* **EXERCÍCIO**: Redimensione as coordenadas das respostas nos registros: comece no início dos registros e pare depois da linha que contém "click(570, 400)", multiplicando cada coordenada por 2 e arredondando para inteiro, com metades para cima. Reescreva todas essas linhas, incluindo as solicitações, que ficam como estão.

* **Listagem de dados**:
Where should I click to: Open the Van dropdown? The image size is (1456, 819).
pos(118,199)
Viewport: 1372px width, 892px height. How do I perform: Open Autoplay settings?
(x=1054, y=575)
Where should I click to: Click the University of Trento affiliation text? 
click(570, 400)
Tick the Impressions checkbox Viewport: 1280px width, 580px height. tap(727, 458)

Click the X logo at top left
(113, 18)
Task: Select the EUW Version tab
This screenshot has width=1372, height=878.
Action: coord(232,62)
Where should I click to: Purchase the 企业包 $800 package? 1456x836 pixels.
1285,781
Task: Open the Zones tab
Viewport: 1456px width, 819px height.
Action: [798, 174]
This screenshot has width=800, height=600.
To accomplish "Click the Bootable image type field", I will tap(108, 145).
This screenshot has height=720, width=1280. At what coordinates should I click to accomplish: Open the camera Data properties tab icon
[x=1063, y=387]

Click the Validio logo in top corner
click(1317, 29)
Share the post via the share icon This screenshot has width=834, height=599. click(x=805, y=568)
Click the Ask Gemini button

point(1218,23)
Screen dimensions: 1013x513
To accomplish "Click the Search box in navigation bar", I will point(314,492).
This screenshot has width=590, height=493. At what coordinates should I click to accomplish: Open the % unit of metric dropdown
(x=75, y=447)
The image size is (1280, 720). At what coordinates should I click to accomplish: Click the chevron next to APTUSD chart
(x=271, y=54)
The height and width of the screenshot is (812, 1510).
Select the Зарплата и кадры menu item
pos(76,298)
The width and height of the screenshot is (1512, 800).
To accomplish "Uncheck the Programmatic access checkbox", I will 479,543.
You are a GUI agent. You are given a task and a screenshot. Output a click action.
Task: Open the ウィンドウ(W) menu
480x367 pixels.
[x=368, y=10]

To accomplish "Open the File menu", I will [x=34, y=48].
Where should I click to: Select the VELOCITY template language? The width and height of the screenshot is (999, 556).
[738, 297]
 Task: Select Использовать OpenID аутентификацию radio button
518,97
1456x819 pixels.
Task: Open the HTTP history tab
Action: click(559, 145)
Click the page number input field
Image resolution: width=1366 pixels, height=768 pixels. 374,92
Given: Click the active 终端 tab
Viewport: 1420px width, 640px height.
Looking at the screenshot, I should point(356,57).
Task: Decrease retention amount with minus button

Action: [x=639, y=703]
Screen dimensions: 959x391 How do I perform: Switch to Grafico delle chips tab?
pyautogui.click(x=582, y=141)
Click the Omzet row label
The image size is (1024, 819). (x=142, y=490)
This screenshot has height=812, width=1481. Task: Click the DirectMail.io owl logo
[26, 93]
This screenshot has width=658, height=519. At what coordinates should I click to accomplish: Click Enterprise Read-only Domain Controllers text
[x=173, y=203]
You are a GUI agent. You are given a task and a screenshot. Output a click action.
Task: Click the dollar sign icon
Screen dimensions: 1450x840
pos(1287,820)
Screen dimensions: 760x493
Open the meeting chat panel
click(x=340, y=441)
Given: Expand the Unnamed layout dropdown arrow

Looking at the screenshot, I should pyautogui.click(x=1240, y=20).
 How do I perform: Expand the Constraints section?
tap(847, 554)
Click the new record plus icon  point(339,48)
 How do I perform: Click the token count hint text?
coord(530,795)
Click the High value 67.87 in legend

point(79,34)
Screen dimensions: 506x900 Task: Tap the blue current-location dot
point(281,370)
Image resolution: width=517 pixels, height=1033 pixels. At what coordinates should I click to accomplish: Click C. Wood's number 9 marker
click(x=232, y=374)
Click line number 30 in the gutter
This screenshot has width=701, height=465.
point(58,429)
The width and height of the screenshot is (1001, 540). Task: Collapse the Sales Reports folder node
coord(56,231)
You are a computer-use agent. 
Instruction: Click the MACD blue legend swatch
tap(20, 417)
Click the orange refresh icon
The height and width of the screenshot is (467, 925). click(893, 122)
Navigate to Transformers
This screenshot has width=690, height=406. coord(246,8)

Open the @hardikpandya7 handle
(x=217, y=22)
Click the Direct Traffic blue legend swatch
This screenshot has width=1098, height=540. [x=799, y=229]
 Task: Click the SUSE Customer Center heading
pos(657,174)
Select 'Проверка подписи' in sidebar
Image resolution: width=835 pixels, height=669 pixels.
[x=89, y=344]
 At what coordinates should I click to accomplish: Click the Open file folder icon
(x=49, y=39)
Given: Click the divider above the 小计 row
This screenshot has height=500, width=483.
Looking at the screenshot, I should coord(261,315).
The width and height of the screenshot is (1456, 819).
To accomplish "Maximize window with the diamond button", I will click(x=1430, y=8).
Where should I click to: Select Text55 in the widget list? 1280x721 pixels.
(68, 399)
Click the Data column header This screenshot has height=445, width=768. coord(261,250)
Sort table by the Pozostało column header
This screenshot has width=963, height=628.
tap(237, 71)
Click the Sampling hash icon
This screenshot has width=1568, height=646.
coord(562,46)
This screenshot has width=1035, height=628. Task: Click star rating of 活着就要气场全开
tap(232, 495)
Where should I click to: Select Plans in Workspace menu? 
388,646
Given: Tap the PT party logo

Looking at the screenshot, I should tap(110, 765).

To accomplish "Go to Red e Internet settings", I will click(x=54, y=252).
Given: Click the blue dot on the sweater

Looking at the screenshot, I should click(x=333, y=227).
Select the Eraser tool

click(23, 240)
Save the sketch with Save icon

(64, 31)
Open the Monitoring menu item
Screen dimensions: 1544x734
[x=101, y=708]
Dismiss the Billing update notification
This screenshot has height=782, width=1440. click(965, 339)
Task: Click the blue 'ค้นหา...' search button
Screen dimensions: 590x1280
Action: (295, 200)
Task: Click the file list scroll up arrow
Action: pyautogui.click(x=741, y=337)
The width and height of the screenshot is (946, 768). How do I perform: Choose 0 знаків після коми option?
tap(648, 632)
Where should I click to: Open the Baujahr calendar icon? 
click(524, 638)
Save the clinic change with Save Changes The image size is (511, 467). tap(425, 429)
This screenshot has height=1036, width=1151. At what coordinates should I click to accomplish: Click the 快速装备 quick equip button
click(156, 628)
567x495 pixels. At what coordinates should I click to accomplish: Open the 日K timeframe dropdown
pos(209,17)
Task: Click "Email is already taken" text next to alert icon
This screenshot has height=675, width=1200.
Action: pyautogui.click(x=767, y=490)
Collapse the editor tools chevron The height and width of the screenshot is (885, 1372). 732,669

* **RESPOSTA AO EXERCÍCIO**:
Where should I click to: Open the Van dropdown? The image size is (1456, 819).
pos(236,398)
Viewport: 1372px width, 892px height. How do I perform: Open Autoplay settings?
(x=2108, y=1150)
Where should I click to: Click the University of Trento affiliation text? 
click(1140, 800)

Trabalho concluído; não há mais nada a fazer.